Casas vacías



Cuando era niño amaba el olor a nuevo de las cosas. No lo podía evitar. Las gomas de borrar, los tacos de plastilina, el celofán, el pegamento, los juguetes de plástico o los lápices recién afilados desprendían un aroma intenso del que siempre procuraba empaparme. Al crecer, descubrí otros: el de habitación recién pintada, el de baño desinfectado, el de nube quemada, el del cemento fresco, el del papel plateado de las cajetillas de tabaco y, sobre todo, el de coche nuevo. Soy incapaz de olvidar el olor del último coche que compró mi padre. Recuerdo el día que me llevó con él a recogerlo al concesionario, hace ya treinta años. Era un Ford Escort de color gris, un homenaje a la línea recta, con los asientos tapizados estilo Arkanoid. En sus aletas delanteras, sobre el embellecedor metalizado que lo atravesaba, una inscripción decía Laser. Aquellas letras me hacían sentir como si me estuviese subiendo a bordo de una nave espacial.
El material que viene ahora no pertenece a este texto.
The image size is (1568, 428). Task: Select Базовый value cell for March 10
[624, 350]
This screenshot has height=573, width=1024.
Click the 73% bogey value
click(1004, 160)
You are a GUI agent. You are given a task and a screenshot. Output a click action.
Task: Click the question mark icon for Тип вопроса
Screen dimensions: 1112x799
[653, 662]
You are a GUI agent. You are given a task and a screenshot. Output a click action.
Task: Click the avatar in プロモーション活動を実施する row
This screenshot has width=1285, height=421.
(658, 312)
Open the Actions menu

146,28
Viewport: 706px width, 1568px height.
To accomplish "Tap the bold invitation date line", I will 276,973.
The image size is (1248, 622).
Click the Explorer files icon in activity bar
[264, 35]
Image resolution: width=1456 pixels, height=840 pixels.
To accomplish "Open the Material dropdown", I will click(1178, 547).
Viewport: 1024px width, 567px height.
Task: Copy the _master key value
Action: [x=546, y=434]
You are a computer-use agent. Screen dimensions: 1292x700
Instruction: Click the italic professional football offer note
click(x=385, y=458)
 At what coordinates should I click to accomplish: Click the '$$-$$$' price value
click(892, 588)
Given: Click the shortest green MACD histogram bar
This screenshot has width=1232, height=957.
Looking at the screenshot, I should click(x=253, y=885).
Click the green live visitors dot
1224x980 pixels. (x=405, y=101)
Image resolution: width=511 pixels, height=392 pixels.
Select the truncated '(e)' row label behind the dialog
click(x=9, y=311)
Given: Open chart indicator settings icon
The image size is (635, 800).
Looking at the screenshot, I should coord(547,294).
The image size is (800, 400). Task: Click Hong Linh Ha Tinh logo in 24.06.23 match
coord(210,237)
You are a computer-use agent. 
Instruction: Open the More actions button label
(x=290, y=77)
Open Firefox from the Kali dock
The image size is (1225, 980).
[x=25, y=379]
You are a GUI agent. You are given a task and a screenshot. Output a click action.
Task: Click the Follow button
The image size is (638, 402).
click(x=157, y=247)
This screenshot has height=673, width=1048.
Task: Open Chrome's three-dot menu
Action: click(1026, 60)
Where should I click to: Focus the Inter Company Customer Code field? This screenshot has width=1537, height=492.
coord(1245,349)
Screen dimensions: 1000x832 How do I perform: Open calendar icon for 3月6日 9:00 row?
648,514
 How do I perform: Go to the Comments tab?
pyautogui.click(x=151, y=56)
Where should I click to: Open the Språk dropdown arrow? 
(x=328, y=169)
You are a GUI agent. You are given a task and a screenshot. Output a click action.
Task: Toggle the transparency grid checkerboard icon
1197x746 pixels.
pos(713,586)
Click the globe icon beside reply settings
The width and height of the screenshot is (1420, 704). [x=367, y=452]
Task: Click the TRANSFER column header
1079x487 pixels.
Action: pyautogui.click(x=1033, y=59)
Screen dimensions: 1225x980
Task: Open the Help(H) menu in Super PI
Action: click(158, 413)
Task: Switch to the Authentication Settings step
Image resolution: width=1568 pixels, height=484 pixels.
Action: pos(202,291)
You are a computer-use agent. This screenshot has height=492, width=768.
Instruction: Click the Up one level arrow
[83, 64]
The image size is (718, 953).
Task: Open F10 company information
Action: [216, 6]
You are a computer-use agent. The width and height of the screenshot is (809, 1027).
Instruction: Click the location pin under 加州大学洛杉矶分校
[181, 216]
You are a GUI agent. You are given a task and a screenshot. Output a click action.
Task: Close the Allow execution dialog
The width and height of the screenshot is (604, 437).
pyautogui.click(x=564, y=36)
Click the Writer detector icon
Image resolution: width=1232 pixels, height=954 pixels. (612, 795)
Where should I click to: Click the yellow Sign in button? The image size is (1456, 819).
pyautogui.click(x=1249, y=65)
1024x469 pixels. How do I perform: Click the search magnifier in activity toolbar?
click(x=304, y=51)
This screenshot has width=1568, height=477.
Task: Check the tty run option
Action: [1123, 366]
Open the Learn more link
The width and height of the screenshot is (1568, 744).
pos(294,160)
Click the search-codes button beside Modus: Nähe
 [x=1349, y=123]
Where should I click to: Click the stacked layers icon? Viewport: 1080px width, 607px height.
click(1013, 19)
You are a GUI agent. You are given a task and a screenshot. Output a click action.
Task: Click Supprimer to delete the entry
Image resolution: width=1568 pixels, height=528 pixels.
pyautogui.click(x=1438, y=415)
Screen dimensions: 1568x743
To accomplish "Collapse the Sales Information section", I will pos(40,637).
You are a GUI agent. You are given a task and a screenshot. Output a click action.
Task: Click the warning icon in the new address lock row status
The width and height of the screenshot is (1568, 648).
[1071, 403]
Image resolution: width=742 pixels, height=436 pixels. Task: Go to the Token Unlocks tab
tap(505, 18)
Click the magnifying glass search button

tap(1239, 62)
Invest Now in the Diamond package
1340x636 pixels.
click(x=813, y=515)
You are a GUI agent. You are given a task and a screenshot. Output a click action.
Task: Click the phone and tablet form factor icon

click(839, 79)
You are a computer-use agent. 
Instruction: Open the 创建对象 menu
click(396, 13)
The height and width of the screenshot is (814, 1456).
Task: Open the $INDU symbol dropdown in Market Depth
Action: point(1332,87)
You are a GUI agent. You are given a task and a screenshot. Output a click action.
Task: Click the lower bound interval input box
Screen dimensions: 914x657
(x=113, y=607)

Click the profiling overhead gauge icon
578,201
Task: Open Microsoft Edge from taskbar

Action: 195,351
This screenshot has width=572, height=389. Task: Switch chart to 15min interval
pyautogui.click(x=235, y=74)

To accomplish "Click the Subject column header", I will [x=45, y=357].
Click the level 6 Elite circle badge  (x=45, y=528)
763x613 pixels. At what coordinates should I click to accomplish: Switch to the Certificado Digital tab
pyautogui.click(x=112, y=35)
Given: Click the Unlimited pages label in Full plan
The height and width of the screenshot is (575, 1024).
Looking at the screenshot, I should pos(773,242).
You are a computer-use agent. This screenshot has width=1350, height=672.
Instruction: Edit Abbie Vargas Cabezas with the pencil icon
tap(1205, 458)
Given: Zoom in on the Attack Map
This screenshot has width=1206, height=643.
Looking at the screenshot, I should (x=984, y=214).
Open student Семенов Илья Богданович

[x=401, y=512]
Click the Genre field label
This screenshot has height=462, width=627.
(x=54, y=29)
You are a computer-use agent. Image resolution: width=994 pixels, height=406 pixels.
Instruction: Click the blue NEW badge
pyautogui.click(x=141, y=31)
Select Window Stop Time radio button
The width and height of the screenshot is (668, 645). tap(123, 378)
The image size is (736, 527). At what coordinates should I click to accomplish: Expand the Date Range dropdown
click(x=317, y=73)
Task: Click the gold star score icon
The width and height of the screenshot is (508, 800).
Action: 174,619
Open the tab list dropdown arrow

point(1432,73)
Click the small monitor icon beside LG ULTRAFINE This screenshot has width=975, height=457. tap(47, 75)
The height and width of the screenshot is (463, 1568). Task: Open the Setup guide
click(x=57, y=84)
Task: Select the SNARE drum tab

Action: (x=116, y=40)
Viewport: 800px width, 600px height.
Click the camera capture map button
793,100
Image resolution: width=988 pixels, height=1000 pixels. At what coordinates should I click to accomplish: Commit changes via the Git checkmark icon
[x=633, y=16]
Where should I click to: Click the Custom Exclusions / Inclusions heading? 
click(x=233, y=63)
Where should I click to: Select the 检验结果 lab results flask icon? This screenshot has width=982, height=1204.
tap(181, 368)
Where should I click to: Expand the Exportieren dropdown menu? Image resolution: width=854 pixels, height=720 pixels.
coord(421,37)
Todas las cosas huelen distinto cuando se abren por primera vez. Huelen a novedad, a presente recién estrenado. Por un instante, nos trasladan al lugar donde aún podemos ser niños, activan nuestros mecanismos más básicos y nos devuelven aquella sensación que percibimos cuando las olimos por primera vez: la de descubrimiento. Hay una magia innegable en ese proceso, pero es solo un truco. Con el tiempo, uno se acostumbra a ver la novedad como lo que es: algo efímero y engañoso, una caricia fugaz, una promesa con más entusiasmo que visos de cumplirse. Dejamos de crecer para hacernos viejos y empezamos a comprender que la verdad no está en lo nuevo, sino en lo que queda de lo que alguna vez fue. Por eso tiene tanto sentido que un niño se reconozca en el olor a nuevo como que un adulto se deje conquistar por el encanto de las ruinas.